# New tires and rims



## FL.cowboy (Oct 15, 2010)

Just came in tonight!! Will bolt them on tomorrow and get pics


----------



## rolaj4me (Dec 29, 2011)

very nice


----------



## The Big Bad Wolf (Mar 8, 2011)

NIce shoes!


----------



## Polaris425 (Dec 16, 2004)

congrats!


----------



## dookie (Mar 24, 2011)

I like your style. I bought the same ones rims and all. Man do they dig


----------



## CumminsPower24 (Jul 8, 2011)

Nice tires good luck with them. I love my Backs.

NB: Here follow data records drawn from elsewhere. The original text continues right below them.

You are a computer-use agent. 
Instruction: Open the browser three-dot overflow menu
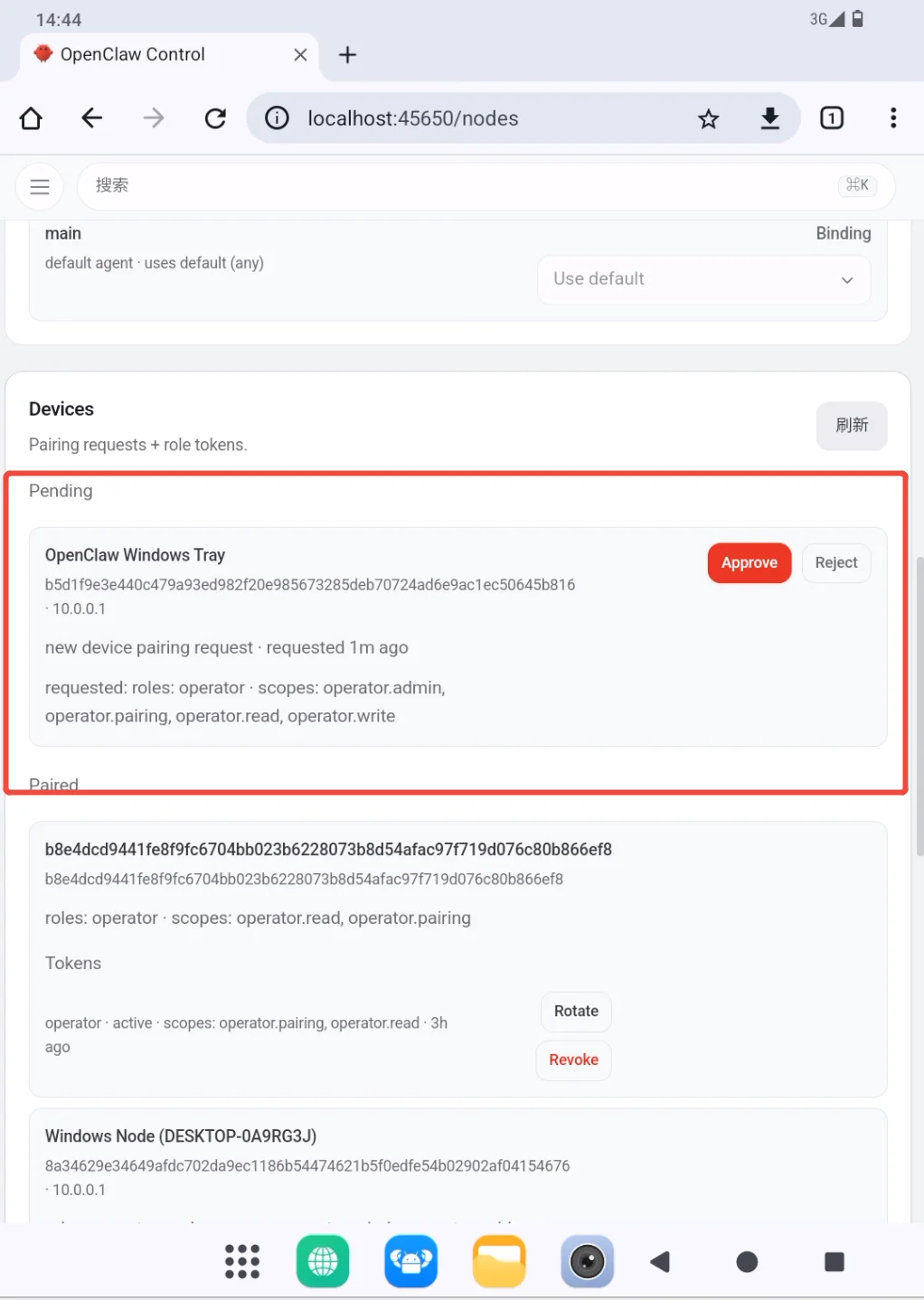893,118
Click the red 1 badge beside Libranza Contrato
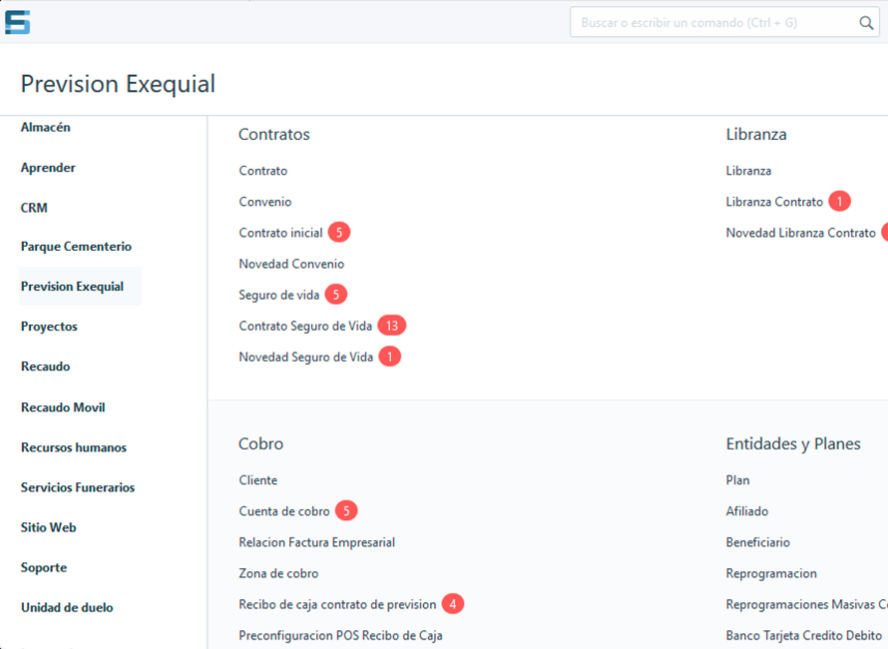 [x=839, y=201]
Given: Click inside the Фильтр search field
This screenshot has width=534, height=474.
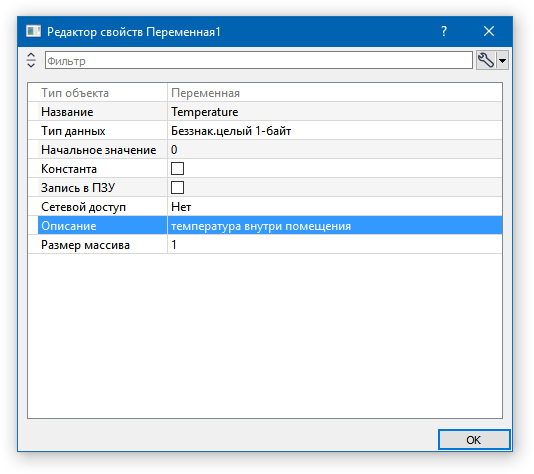Looking at the screenshot, I should [258, 61].
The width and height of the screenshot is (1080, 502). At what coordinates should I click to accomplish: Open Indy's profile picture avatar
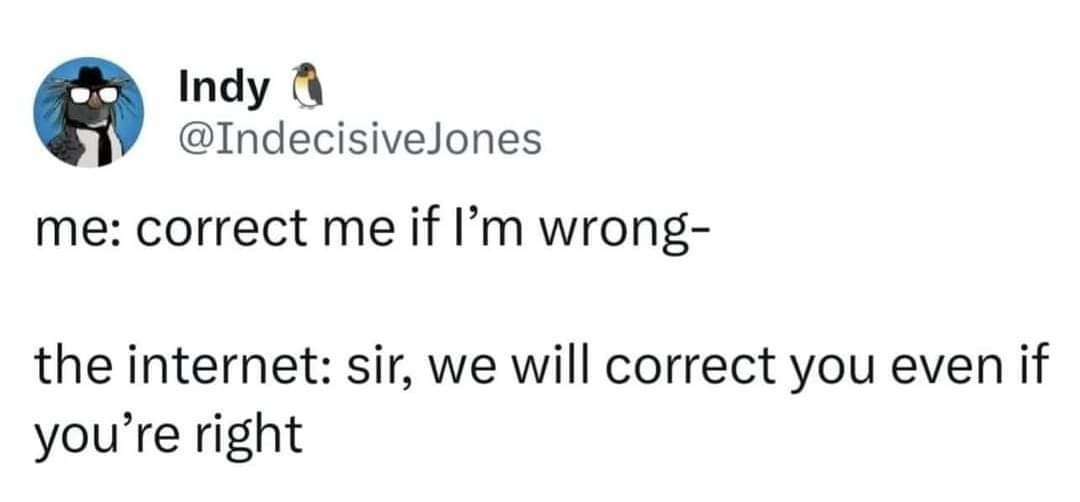pyautogui.click(x=89, y=112)
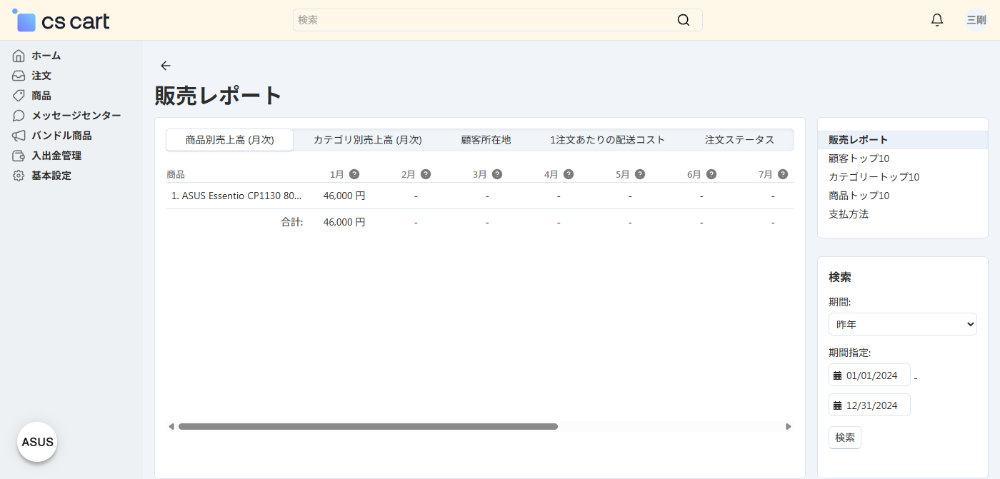Image resolution: width=1000 pixels, height=479 pixels.
Task: Select the 注文ステータス tab
Action: click(x=739, y=140)
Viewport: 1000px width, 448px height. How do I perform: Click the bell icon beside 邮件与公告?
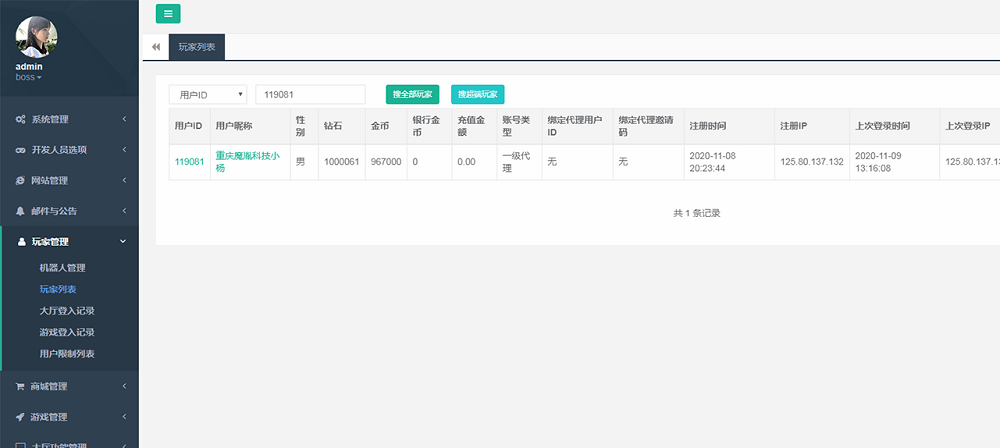coord(20,211)
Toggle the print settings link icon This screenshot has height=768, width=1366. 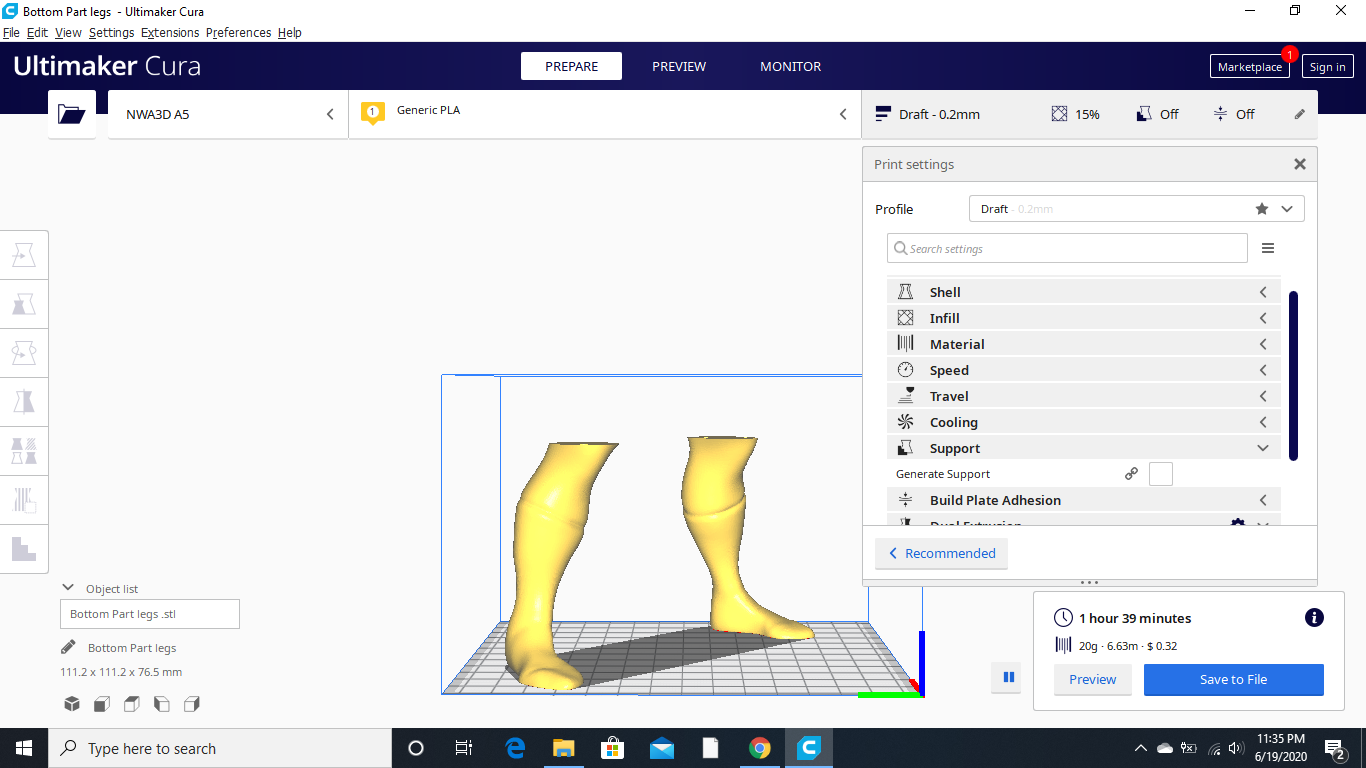[x=1131, y=473]

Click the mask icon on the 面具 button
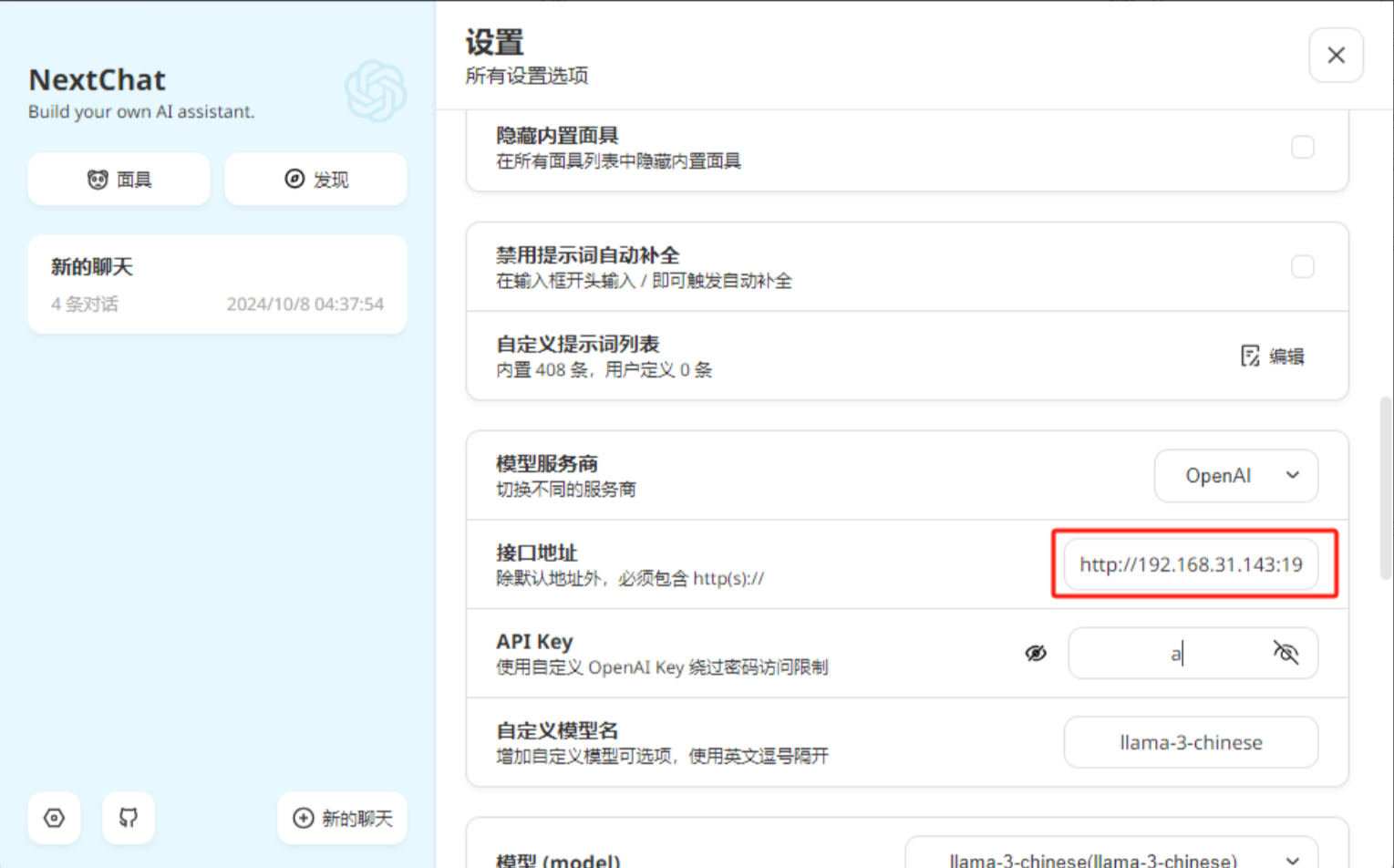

- Not sure of this but I thought I saw this bike for sale on SouthernAirBoat. I might be mistaken.


----------



## gav09 (Feb 1, 2012)

nice! I just bought the same setup. tires haven't showed up yet though


----------



## FL.cowboy (Oct 15, 2010)

Got them all mounted on!!


----------



## findmeinthemud09 (Apr 7, 2011)

You put the rears on backwards?


----------



## FL.cowboy (Oct 15, 2010)

Possible... User error. It's getting fixed haha


----------



## Polaris425 (Dec 16, 2004)

Lol you must have been a case or a 5th deep when installing haha! 


Try Tapatalk!!


----------



## FL.cowboy (Oct 15, 2010)

Haha that and super excited about the tires and not paying attention to detail


----------



## K a w a s a k i 360 (Apr 14, 2011)

looks like they will do some damage


----------